Tenho que manter a diabetes controlada e só não como doce. Mas não dispenso, por nada, uma boa carne de sol com macaxeira, ou uma picanha no ponto. Mas cuido bem do corpo. Até porque eu uso ele também como um instrumento.

O público que assiste a seus shows fica sempre na expectativa de após a apresentação o senhor descer do palco para segui-lo num cortejo. Mas no domingo, aqui em Brasília isso não ocorreu. Por quê?
Costumo fazer isso sim, inclusive já fiz em outros show em Brasília. Desta vez não deu, porque era um festival e tinha outras coisas acontecendo. A apresentação não poderia ultrapassar 1h30 de duração.

Lembra quando tocou na capital pela primeira vez?
Apresentações em Brasília são fatos importantes em minha carreira. Estive na capital, por exemplo, na inauguração, com o regional do Pernambuco do Pandeiro. Naquele dia toquei na Praça dos Três Poderes e no Palácio da Alvorada. Mas já fiz shows em vários lugares, como na Concha Acústica. Mas o lugar onde mais me apesentei foi no Clube do Choro.
Foi Pernambuco do Pandeiro quem o acolheu, quando deixou Recife e foi morar no Rio de Janeiro?
Já conhecia o Pernambuco quando cheguei ao Rio, no final da década de 1950. Ele tinha um regional e era contratado pela Rádio Mauá. Comecei na música em Alagoas, mas a profissionalização veio na Rádio Jornal do Comércio, em Recife. Lá tocava também na boate Delfim Verde, com o meu compadre Heraldo do Monte. Fiquei em Recife uns seis anos, com passagem pela Rádio Tabajara, de João Pessoa.

Mas você se tornou conhecido ao integrar o Quarteto Novo, em São Paulo. Que lembrança
guarda daquele período?
Havia uma efervescência artística em São Paulo, para a qual contribui de forma decisiva, os festivais de música. Existia o trio formado por Heraldo do Monte (contrabaixo), Théo de Barros (violão) e Airto Moreira (bateria). O Théo foi parceiro de Geraldo Vandré em Disparada, música que empatou em Primeiro lugar com A banda, de Chico Buarque, no Festival da Record de 1966. No ano seguinte passei a integrar o grupo, que acompanhou Edu Lobo e Marília Medalha em Ponteio, no festival de 1967. O quarteto Novo gravou apenas um disco.

Seu primeiro disco solo, o A música livre de Hermeto Pascoal. Poderia falar sobre ele?
É um disco raro, hoje muito procurado na internet. Nele registrei minhas primeiras composições, músicas como Arrasta pé alagoano, Chorinho pra ele, Forró Brasil, Pimenteira e Pintando o sete.
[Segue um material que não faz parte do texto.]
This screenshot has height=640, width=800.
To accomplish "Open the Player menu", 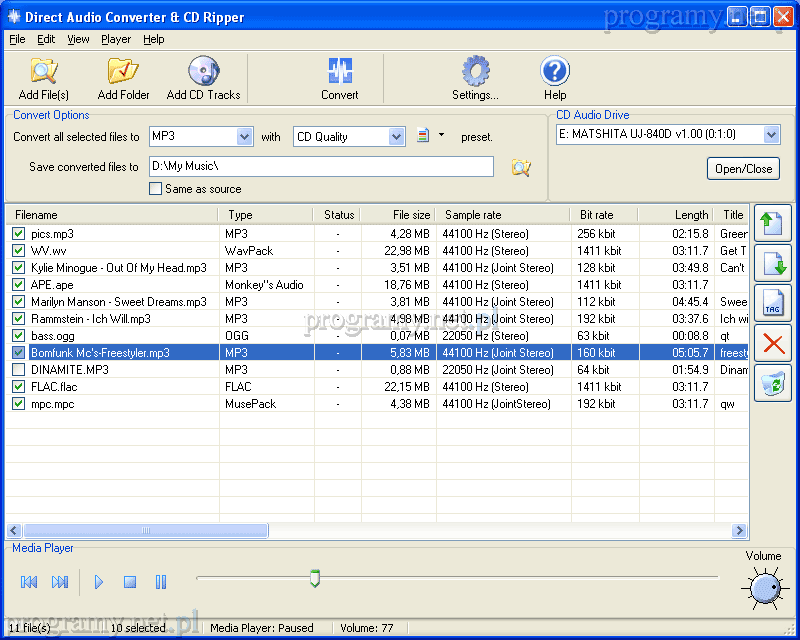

Lembra quantos discos já lançou?
Um foram pelo menos 30. Não sei ao certo. Meu filho Flávio, que mora em São Paulo e é meu empresário, tem tudo isso certinho. Costumo gravar de três em três anos.
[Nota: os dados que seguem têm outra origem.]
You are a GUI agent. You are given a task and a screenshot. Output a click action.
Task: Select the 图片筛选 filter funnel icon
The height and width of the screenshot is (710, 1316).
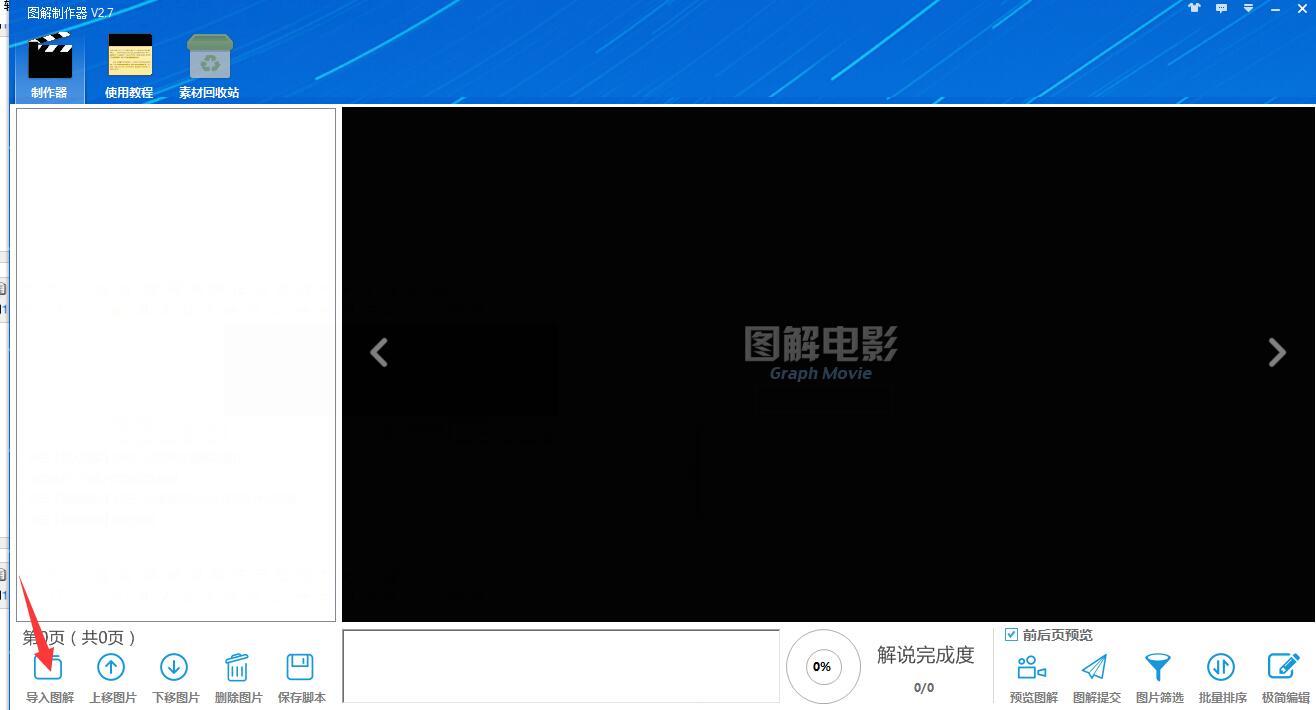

No período em que morou no Paraná, qual foi a produção?
A fase de Curitiba maravilhoso. Lá conheci Aline Morena, e mesmo com a diferença de idade, vivemos juntos por mais de 10 anos e tivemos ótima relação. Com ela lancei u CD Chimarrão com rapadura. Nos separamos, mas mantivemos uma forte amizade. Ela sempre está em contato comigo.

No mundo dos sons, de 2017, o levou a conquistar o Grammy Latino no ano passado. Que importância
atribui a esse prêmio?
Essa é uma premiação internacional muito importante. Gravei o disco com uma big band maravilhosa, soba a regência de André Marques, música do meu grupo e fomos premiados na categoria melhor álbum de jazz latino. Minha carreira no exterior passou a ser ainda mais bem avaliada.

No seu processo criativo o que prevalece, a técnica ou a intuição?
Para criar, me deixo levar pela intuição. Não faço nada premeditado, seja em estúdio ou no palco. Obviamente utilizo a técnica, mas o que prevalece é a improvisação. A técnica porem é algo que o musico precisa ter
Referência e fonte de inspiração para músicos de várias gerações, o que busca passar para eles, quando
os tem em sua companhia?
Uma coisa básica que passo para eles é evitar repetir o que faço. Isso foi seguido tanto por Itiberê Zwarg, Carlos Malta e Jovino Neto, que foram da minha banda e hoje são músicos consagrados; como para os irmãos Hamilton de Holanda e Fernando César, que conheci ainda adolescentes; e Gabriel Grossi, todos talentosíssimos. Participei, em Brasília, da gravação do DVD de Gabriel, gaitista de nível internacional.